Яськов молча погасил сигарету и только после этого шутя ответил:

— Кто не курит и не пьет, тот здоровенький помрет.

— Добавь к этому, что намного раньше других, — улыбнулся Ветров и уже серьезно продолжал: — Теперь уже ясно, что тот, кто прячется в землянке, — сын Славука.

— Не понимаю, — проговорил Дегтярев, — зачем ему прятаться, жить по-волчьи, без документов? Он же пацаном во время войны был, чего ему бояться?

— В истории с Антоном все ясно. Здесь своя логика. Старший Славук боялся, что стоит ему начать хлопотать о документах сына, как после соответствующих запросов станет ясным, что предатель жив и здоров. Вот и решил он сына в жертву отдать, но свою шкуру спасти.

— Но смотрите, что Роман придумал, — заметил Ларин, — найти одинокого человека, убить его, а документы вручить сыну.

— Что сделаешь, — вмешался Яськов, — зверь он зверем и останется.

— Ладно, братцы, — поднялся со своего места Ветров, — пошли спать. Начинается горячая пора.

— Кому спать, а кому и дремать нельзя будет, — сказал Дегтярев.

И все засмеялись, вспомнив, что Дегтяреву ночью придется сидеть в огороде Славука...

Лепетюха согласен

Лепетюха, когда узнал, что перед ним сотрудник уголовного розыска, разволновался, и Ларину стоило большого труда успокоить его. Максим не торопился заводить разговор о главном. Он интересовался семьей Лепетюхи, его работой. Затем поговорили о погоде, урожае.

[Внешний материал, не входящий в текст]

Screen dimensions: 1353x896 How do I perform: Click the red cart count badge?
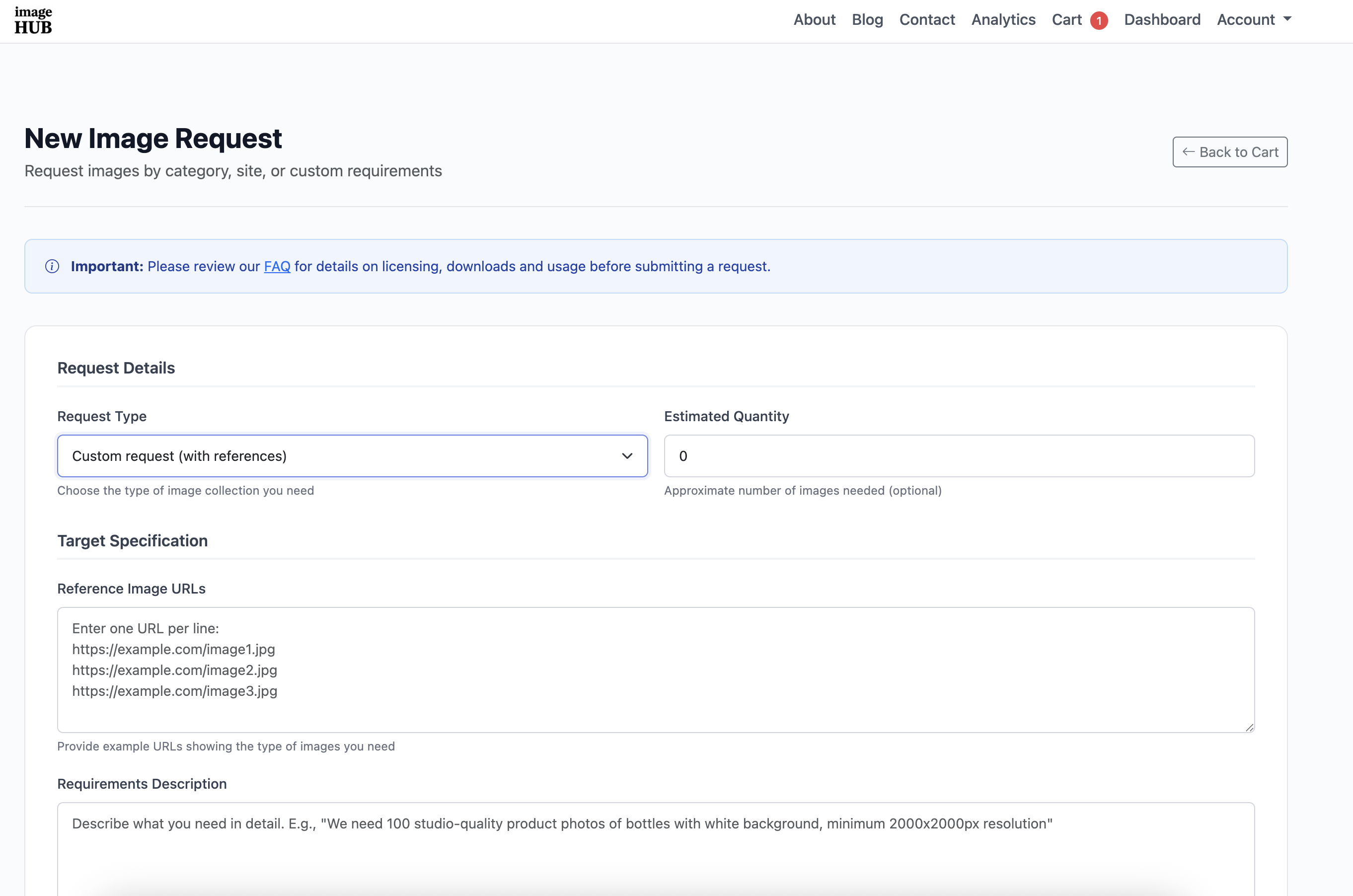tap(1099, 20)
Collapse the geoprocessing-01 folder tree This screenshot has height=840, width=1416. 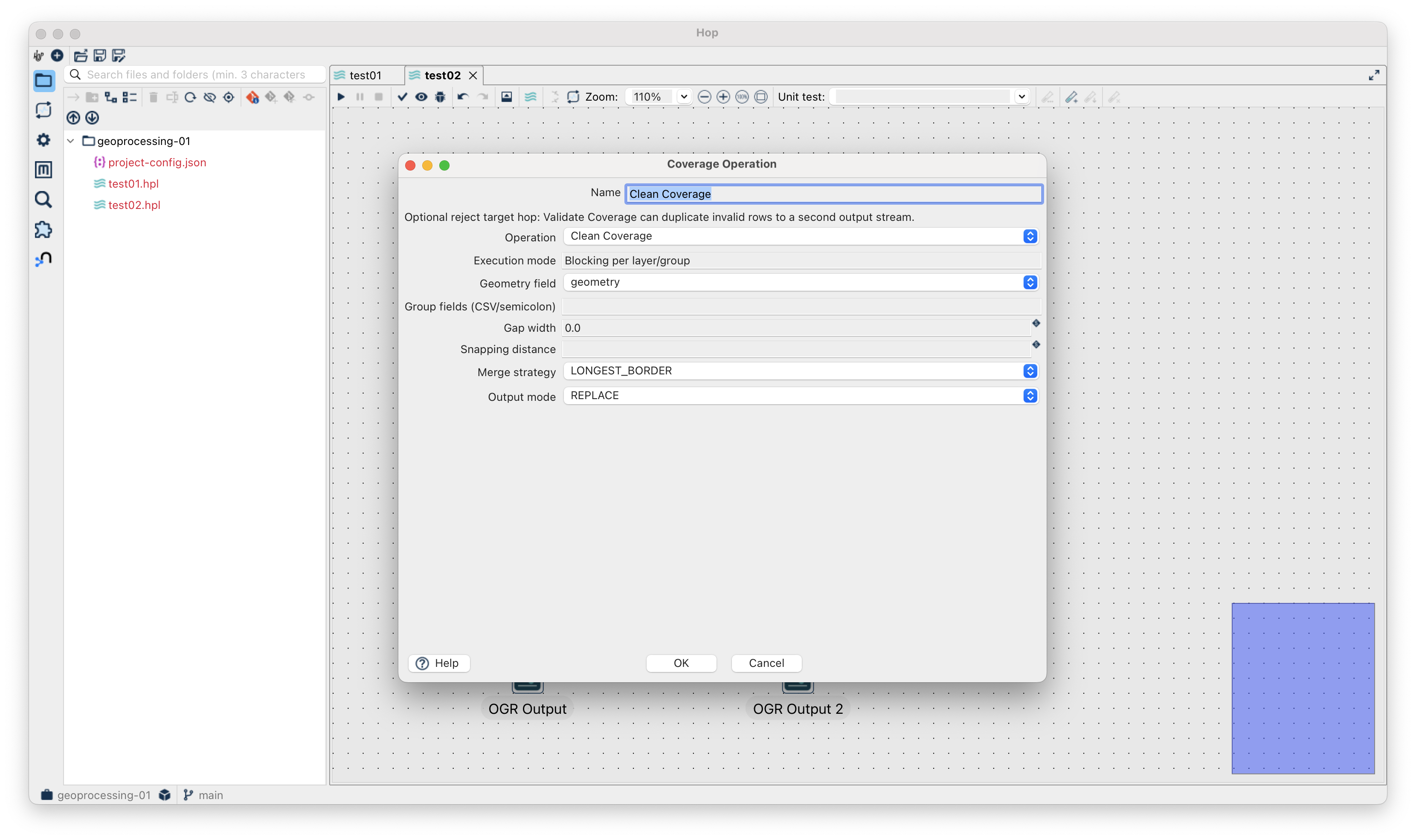click(x=71, y=141)
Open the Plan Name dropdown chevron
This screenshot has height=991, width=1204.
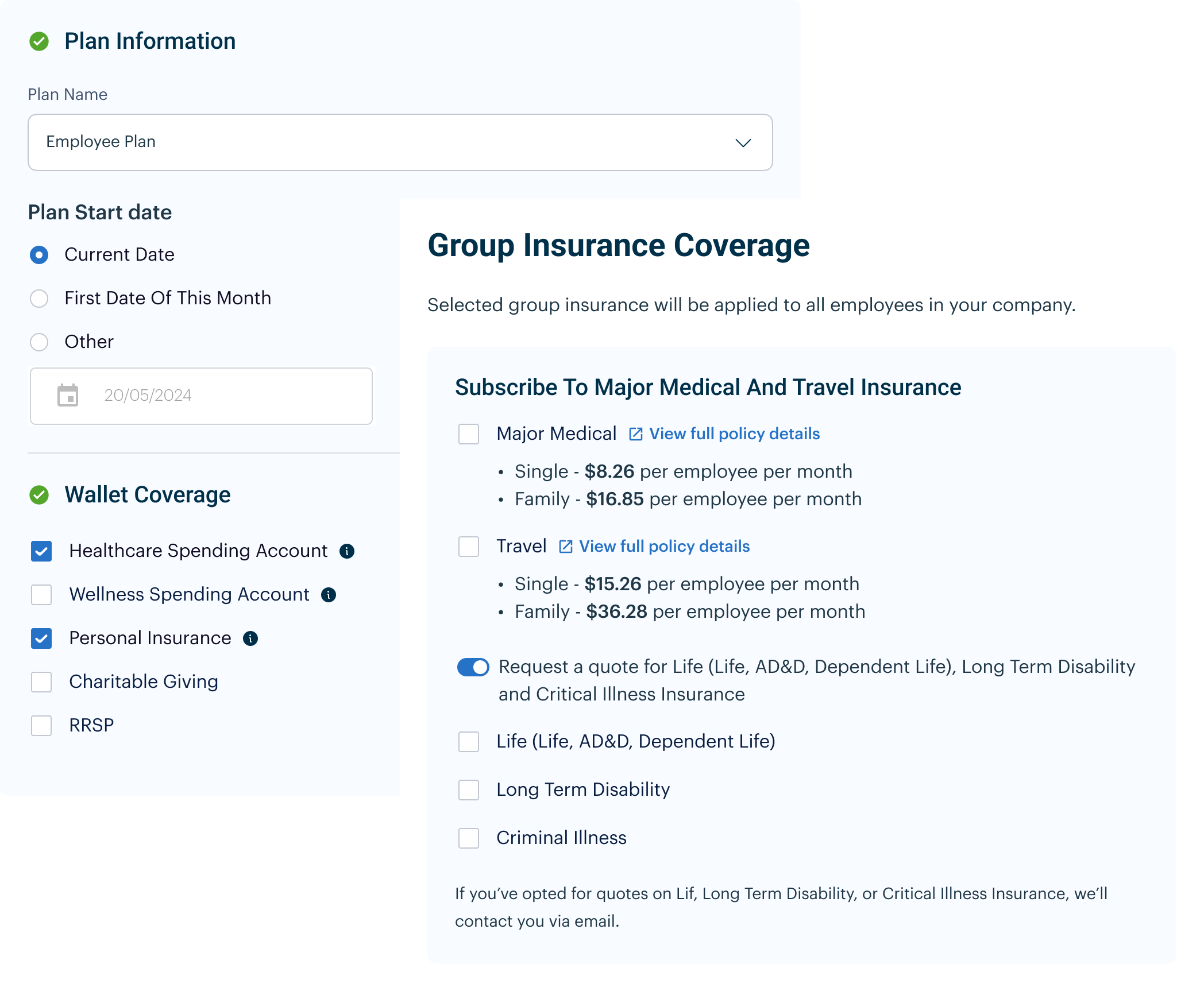click(743, 143)

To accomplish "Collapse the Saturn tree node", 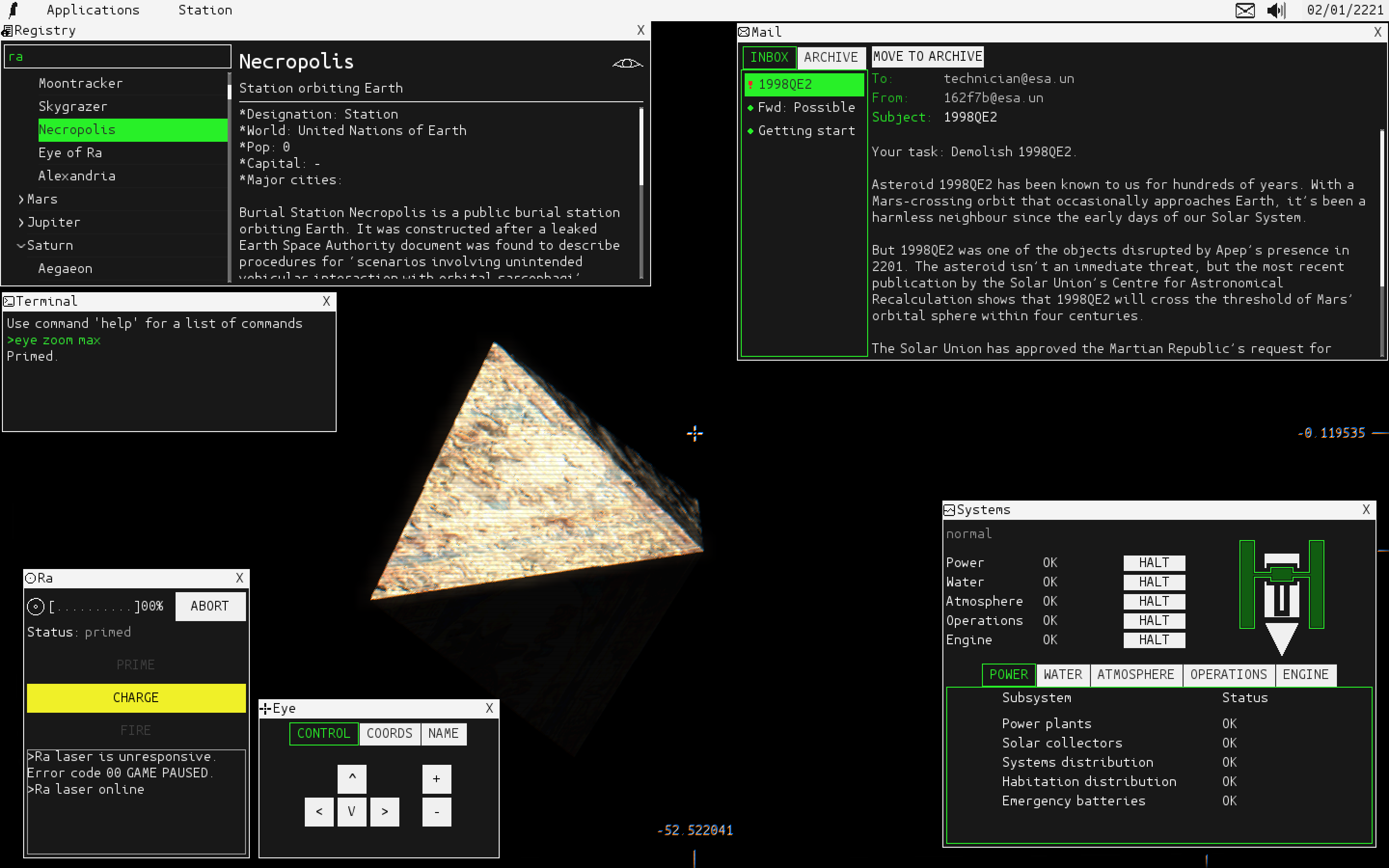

И только тогда, когда Ларин убедился, что его собеседник окончательно успокоился, затронул главную тему:

— Иван Антонович, прежде чем вызвать вас для этого разговора, я много думал, советовался с людьми, хорошо знающими вас. Мы пришли к выводу, что вам можно верить, а здесь вопрос особой важности и, если хотите, — секретный. Я, конечно, понимаю и то, что вы человек верующий, но это уже ваше дело, и вас, возможно, будет трудно убедить, так как разговор пойдет о людях, с которыми вы встречаетесь на молениях. Но, как говорится, человек, какому бы богу он ни верил, должен быть честен... В общем, Иван Антонович, я хочу с вами поговорить в отношении Славука. Скажите, только, пожалуйста, откровенно, что он за человек?

По лицу Лепетюхи было хорошо видно, что он еще не решил, как себя вести. Но, очевидно, вспомнил, что сюда его пригласил Карпович. Тот наверняка сообщил о разговоре, который состоялся на днях у них, и поэтому решился:

— Плохой он человек, опасный...

— Скажите, Иван Антонович, не согласились бы вы помочь нам вывести его на чистую воду?

— А мне это ничем не угрожает? Ведь Роман может после вашего отъезда отомстить мне.

Ларин помолчал немного и решительно ответил:

— Я вам обещаю, что из деревни он вместе с нами уедет и больше сюда не вернется.

— Если это так, то я согласен. Что мне надо делать?

— Ничего особенного. Когда вы собираетесь на моление?

— Завтра вечером у Петра Усени.

— Вот вы завтра выберете момент и скажете громко, обязательно чтобы Марфа и Роман слышали, что видели сон, как тот, кого принесли в жертву святому духу, показывает из могилы руки и ноги свои.

— Вы думаете, что они убили Виктора?

Ларин положил на его колено руку:

— А вы, Иван Антонович, так не думаете?

— Да, была у меня такая мысль. А Роман не сделает со мной что-нибудь или с детьми той же ночью?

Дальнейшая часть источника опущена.